## What needs to be done
The answer must consist solely of the lines from the one containing "Where should I click to: Switch" through the last line of the records, set down exactly and without any pictures.

## Data listing
────────────────────
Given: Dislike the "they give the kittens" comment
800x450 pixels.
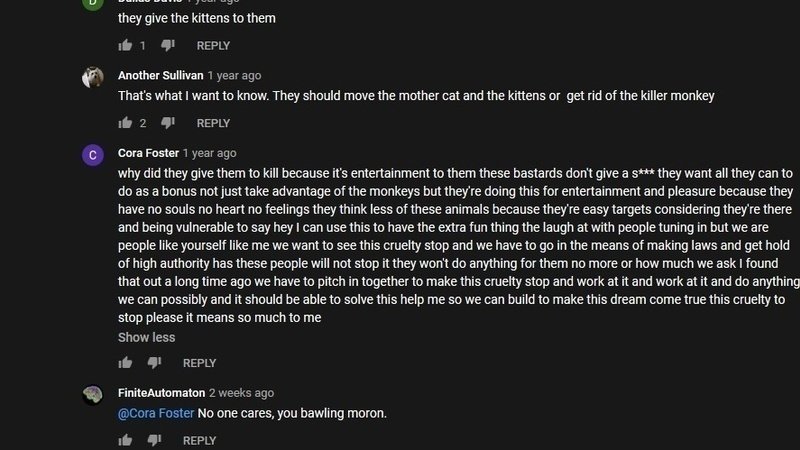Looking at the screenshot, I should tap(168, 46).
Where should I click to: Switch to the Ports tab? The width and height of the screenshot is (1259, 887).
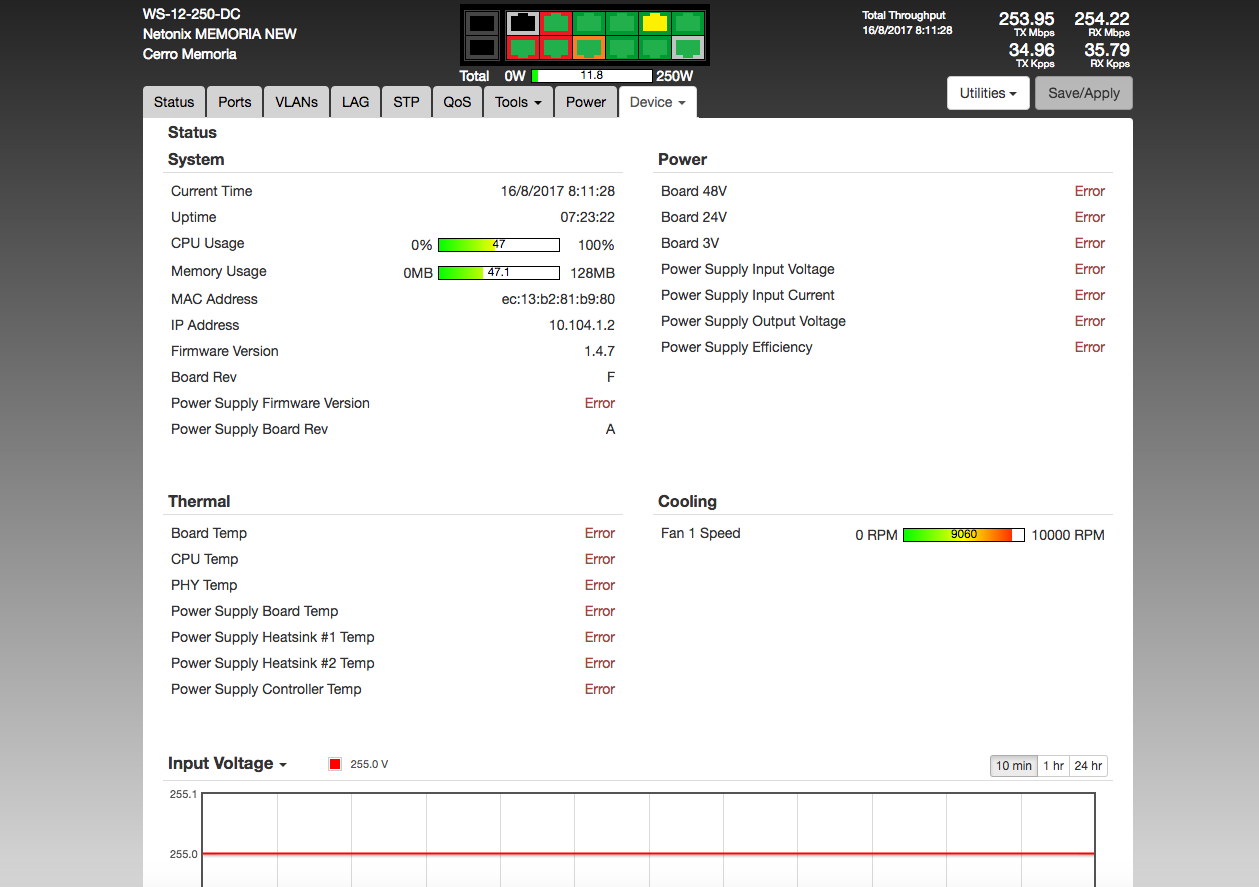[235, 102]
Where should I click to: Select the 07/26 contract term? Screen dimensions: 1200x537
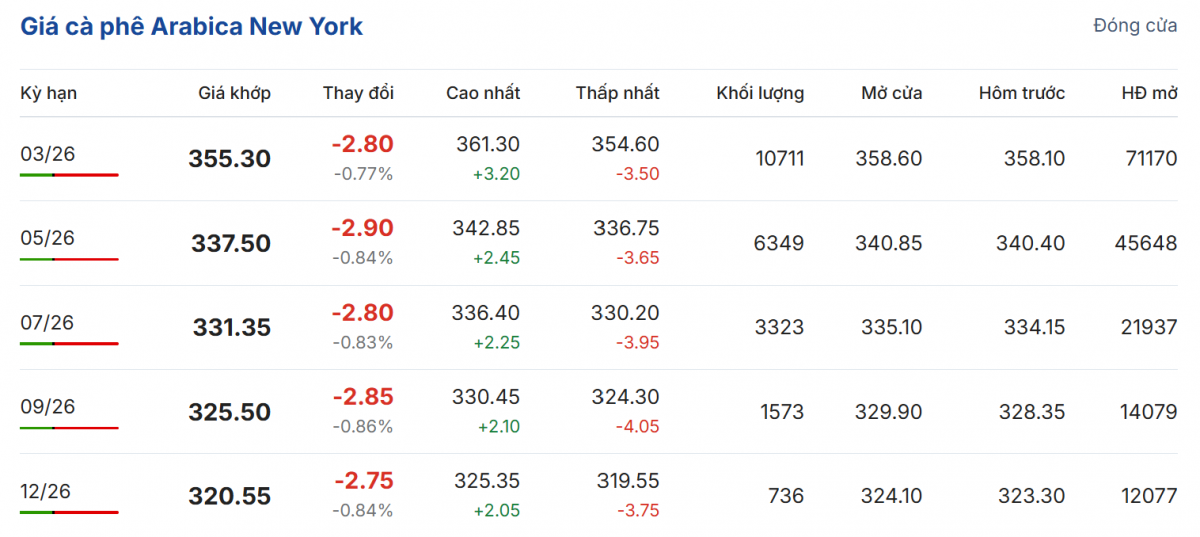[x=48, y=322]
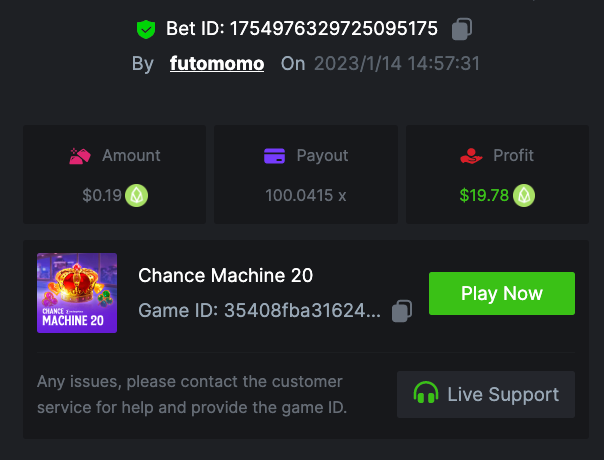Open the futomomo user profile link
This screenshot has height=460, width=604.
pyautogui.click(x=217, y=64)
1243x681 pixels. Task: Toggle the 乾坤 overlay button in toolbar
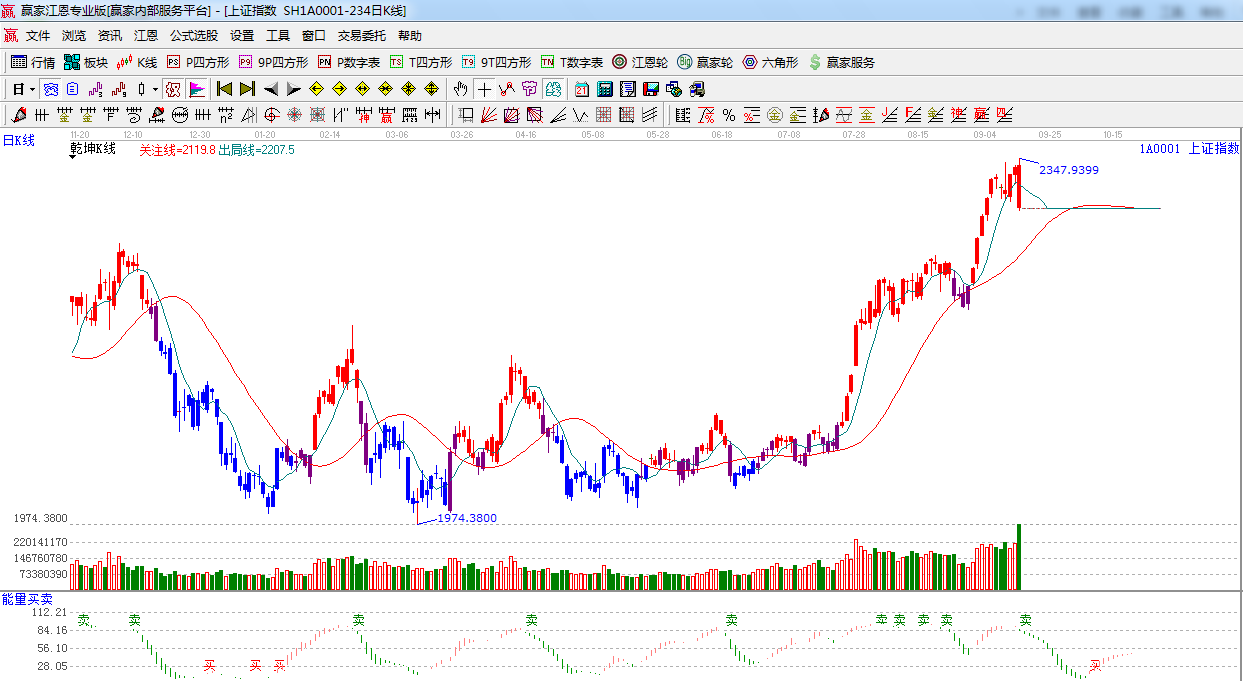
────────────────────
## Result for this exercise
Where should I click to: Switch to the Ports tab? The width and height of the screenshot is (1259, 887).
[235, 102]
Where should I click to: Select the 07/26 contract term? Screen dimensions: 1200x537
[x=48, y=322]
Open the futomomo user profile link
This screenshot has height=460, width=604.
pyautogui.click(x=217, y=64)
1243x681 pixels. Task: Toggle the 乾坤 overlay button in toolbar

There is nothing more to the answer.